Salvador Pániker
Se despega del hemisferio oriental de la familia y aparece, Salvador Pániker, en la vida cultural española, entre los cincuenta y sesenta, como un dandy cobrizo, marajá pasado por Oxford y vestido a la inglesa en una sastrería de las Ramblas de toda la vida.Eran los años en que aquí vivíamos atónitos entre dos booms, el catalán y el latinoché, más mesetarios que nunca, nosotros, más paletos imperiales que nunca, y si el paso de Terenci Moix por Oliver era como pasar una temporada en el infierno con un Rimbaud de la Barceloneta, el paso de Vargas Llosa por entre la ciudad y sus perros, podía llegar a ser, casi, como ver a Lautaro en traje de relámpago y con corbata.
Entre todos estos deslumbramientos antifranquistas (que por ahí iba la cosa más que nada), de pronto llegó un día este Salvador Pániker, sin ruido y sin furia, a conversar en Madrid, haciendo un libro de entrevistas que fue -hoy podemos decirlo- como ponerle la primera rueda al molino de la democracia.
Y así empecé yo a hacer el bachillerato Salvador Pániker, que ha sido uno de los más provechosos que he hecho en mi vida, incluido el laboral, nocturno y nacionalsindicalista de que nos habíamos beneficiado en su día todos los señoritos de escasos medios. Empecé a moverme entre los signos y las cosas de Salvador Pániker, presidido ese mundo de signos, cosas, diálogo y habas catalanas que es su casa de Pedralbes, por los ojos verdes y erráticos de Nuria Pompeia, burlona seguramente de la fe que yo tenía en Salvador, y burlona, sin duda de la fe que Salvador tenía en mí.
Las prosas, los artículos, las dubitaciones de Salvador Pániker me le hacen el más apasionante de los ensayistas desapasionados, pues lo suyo ha sido, como lo de Montaigne, convertir la duda en un nuevo género literario: el ensayo. Viene de la contracultura de Theodor Roszak y vuela leve, en el 77, sobre un escaño de UCD. Hombre de incertidumbre, de lúcida dubitación universal, se salva y diferencia porque todo el ensayismo tradicional está hecho con un pie en el pasado, en la erudición, en la Historia, y en cambio Salvador escribe con un pie siempre en el futuro, en la cibernética, en la informática.
El nos ha traído a Roszak, a Paul Goodman, a Norman Brown y el cuerpo del placer, él, Salvador Pániker, nos ha enseñado a tocamos más, o por lo menos a tocarnos mejor, y por eso, cuando escribe, en su prosa vienen diluidos Alan Watts y Castañeda, flores de loto y luces de peyote, porque Salvador Pániker, escritor, ingeniero y editor, es ese barcelonés hamletiano, con un sobredorado oriental y oscuro que nunca sabremos si le nace de dentro a fuera, como a los gurús, o le impregna de fuera adentro, como a los Budas de bazar.
Ahora publica La dificultad de ser español, y se publica a sí mismo, en un menester de edición casi unipersonal, en una menestralía intelectual que está entre la tradición artesana y catalana y el bastarse a sí mismo de los monjes hindúes de azafrán y tiempo.
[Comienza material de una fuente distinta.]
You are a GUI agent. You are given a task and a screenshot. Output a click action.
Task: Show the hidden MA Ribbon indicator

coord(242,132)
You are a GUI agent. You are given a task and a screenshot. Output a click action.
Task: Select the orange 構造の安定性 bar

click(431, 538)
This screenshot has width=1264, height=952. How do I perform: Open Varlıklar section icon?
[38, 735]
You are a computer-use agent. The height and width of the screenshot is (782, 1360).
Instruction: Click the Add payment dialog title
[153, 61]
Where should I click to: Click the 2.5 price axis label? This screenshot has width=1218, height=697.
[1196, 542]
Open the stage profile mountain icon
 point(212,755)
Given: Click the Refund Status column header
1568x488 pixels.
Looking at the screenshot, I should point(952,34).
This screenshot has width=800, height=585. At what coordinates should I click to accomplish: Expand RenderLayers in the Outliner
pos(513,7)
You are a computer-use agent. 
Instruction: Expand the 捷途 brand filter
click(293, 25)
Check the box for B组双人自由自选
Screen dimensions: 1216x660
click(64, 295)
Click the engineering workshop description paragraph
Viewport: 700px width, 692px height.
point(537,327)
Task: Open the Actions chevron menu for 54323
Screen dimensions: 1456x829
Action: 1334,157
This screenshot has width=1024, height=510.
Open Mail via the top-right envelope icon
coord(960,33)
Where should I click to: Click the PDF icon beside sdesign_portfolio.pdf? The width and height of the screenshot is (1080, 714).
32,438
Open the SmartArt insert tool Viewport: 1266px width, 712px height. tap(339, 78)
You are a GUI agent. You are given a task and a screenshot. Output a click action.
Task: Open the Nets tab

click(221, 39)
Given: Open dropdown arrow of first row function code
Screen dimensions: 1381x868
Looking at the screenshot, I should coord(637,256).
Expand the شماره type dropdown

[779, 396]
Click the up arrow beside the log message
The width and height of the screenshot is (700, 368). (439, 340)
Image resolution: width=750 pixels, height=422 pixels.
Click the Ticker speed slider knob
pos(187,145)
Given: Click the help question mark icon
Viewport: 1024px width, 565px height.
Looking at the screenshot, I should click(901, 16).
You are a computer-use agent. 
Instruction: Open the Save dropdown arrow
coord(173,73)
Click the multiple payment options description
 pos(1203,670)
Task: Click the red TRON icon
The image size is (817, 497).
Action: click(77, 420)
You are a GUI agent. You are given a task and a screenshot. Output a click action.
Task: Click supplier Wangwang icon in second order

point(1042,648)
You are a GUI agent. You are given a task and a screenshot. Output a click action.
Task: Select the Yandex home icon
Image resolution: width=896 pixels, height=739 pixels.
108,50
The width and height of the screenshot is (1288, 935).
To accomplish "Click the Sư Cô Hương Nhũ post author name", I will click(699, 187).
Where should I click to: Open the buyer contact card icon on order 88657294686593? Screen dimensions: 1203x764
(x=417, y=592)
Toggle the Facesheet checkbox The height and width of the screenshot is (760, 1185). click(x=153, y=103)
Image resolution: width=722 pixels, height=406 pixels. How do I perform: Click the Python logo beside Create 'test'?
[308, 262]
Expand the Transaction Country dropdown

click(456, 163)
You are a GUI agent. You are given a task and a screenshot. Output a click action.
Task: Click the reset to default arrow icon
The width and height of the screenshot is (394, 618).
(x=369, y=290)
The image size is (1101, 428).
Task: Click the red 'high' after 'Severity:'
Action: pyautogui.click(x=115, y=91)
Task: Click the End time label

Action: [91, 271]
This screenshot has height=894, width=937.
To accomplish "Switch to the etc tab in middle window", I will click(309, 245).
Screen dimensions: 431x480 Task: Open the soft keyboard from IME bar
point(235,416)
Este libro es como una autobiografía intelectual pública, la novela y evolución de una duda metódica antifranquista que él resuelve siempre, mejor que con respuestas retóricas madrileño-castelarinas, con la noticia científica de última hora.
Salvador quiso hace mucho editar un libro mío, como en un pacto de sangre de imprenta, y yo no se lo he dado hasta que no he tenido un libro que -malo o bueno- me ha parecido digno de Salvador Pániker, un relato que nace y muere en la ambigüedad, como sus ensayos se encienden y apagan en la duda. Un libro suficientemente confuso como para que él lo vea claro. Todos, un día, nos matriculamos de contraculturales con Salvador Pániker, y con él, con su actual libro, me he licenciado yo ahora en dudas, en peyotes, en karma-yoga, en Norman Brown, transparencia social, flores de loto y, sobre, en esa vieja botánica a la que hay que volver para salvarse: el humanismo.